The Parting of the Red Sea: Science vs. God

Yesterday's TorontoStar had an article on the parting of the Red Sea. Apparently, strong winds could account for making a pathway that the chosen people used to cross the sea ahead of the pursuing Egyptians. God wasn't necessary.

My colleagues and I had a good chuckle. What's the point of a "scientific" explanation for an event that never happened? What's next—a "scientific" explanation of how Little Red Riding Hood can survive being eaten by a wolf?

Little did I realize that the newspaper article was based on a paper that got published in a (formerly) reputable journal. One of the authors is a devout Christian who is determined to reconcile science and the Bible.

Read all about it on Jerry Coyne's blog [Parting the Red Sea] or on PZ Myer's blog [Inventing excuses for a Bible story, and getting them published in a science journal?]. This is a pretty clear case of science in the service of religion. It's bad science. It's probably bad religion as well but I'm not an expert on proper superstitious beliefs.


  1. As a Swede I'm very exited about this. Finally I can publish my extensive speculative material analysis of the hammer of Thor in a 'reputable' scientific journal.

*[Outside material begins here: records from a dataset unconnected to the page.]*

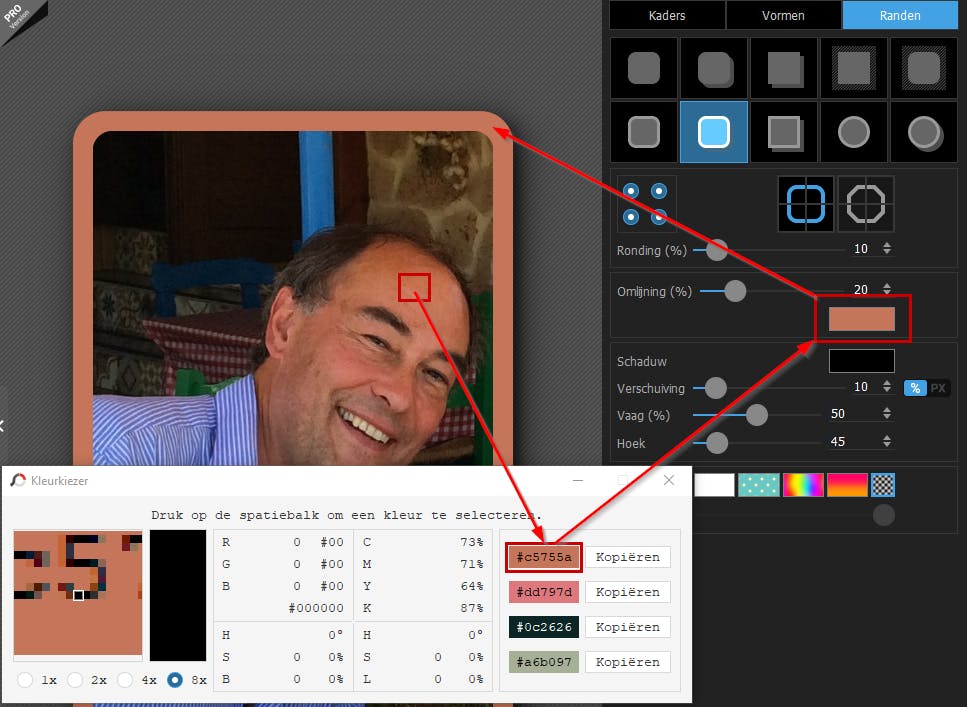Click the Hoek input field showing 45
This screenshot has height=707, width=967.
pos(849,443)
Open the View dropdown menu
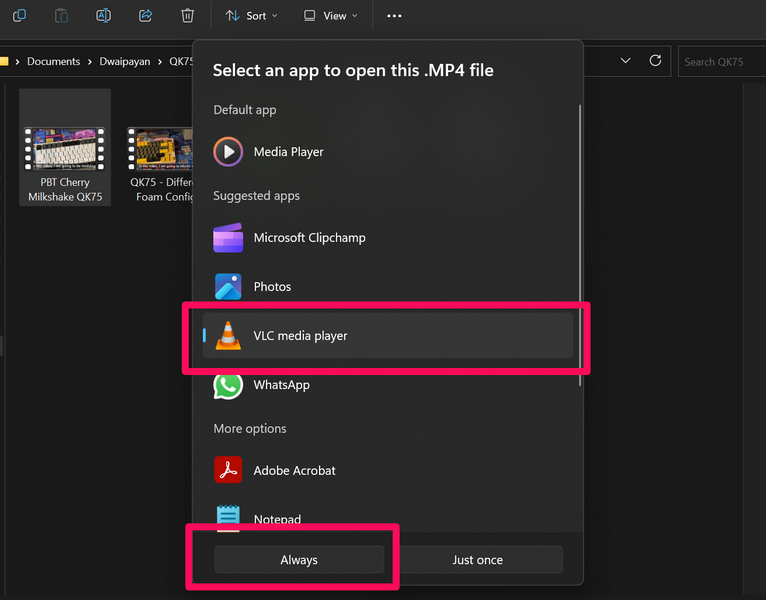This screenshot has width=766, height=600. (330, 16)
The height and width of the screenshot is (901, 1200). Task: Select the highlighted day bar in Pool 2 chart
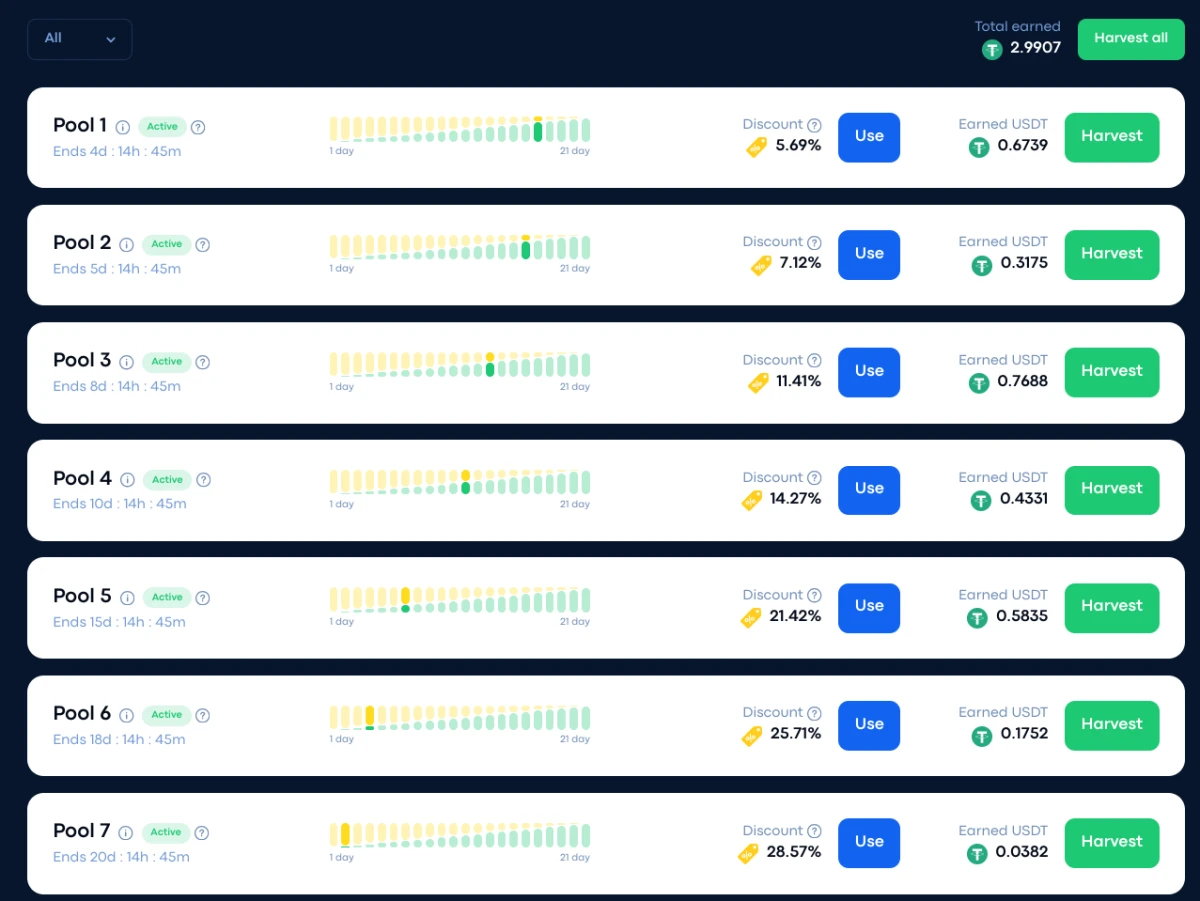(526, 247)
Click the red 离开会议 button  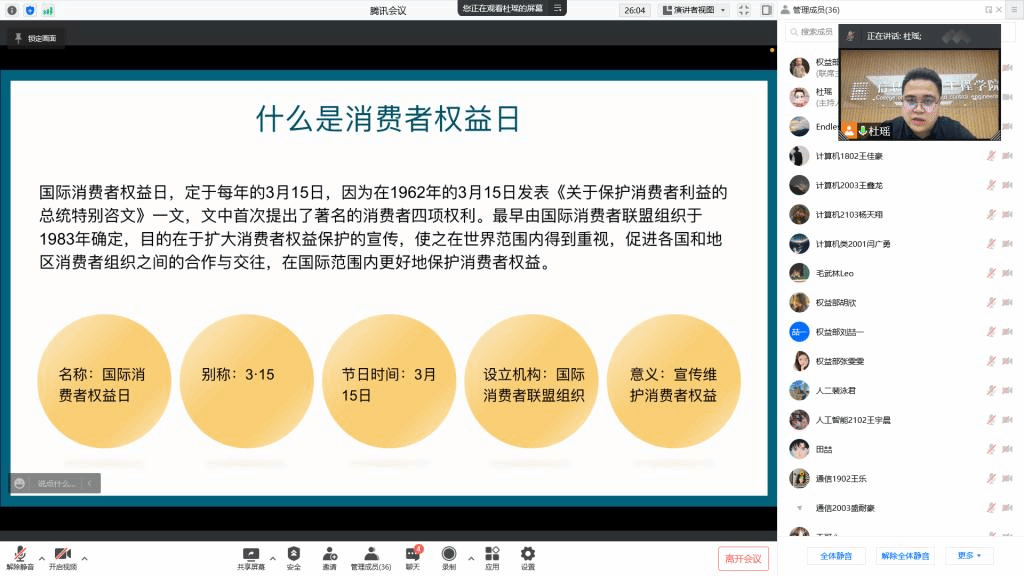pos(743,558)
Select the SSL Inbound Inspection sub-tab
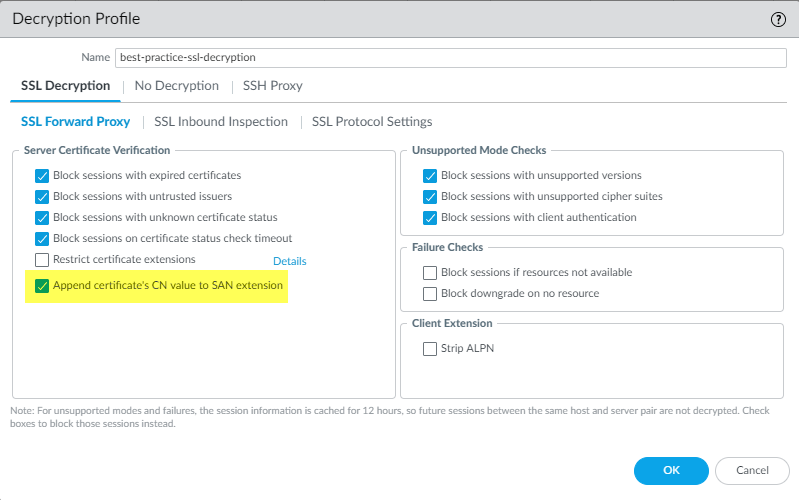Screen dimensions: 799x500 [x=221, y=122]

  2. Where were the reviewers? An ocean general circulation model is not intended to simulate shallow water flows. Among other things, friction at the bottom is far more important in a layer of water six meters deep than in one six hundred meters, and the code is written accordingly. And the shallower the water gets, the more absurd it is to use an OGCM. I find it hard to imagine that such a model would even be numerically stable at those depths, without some serious tweaking.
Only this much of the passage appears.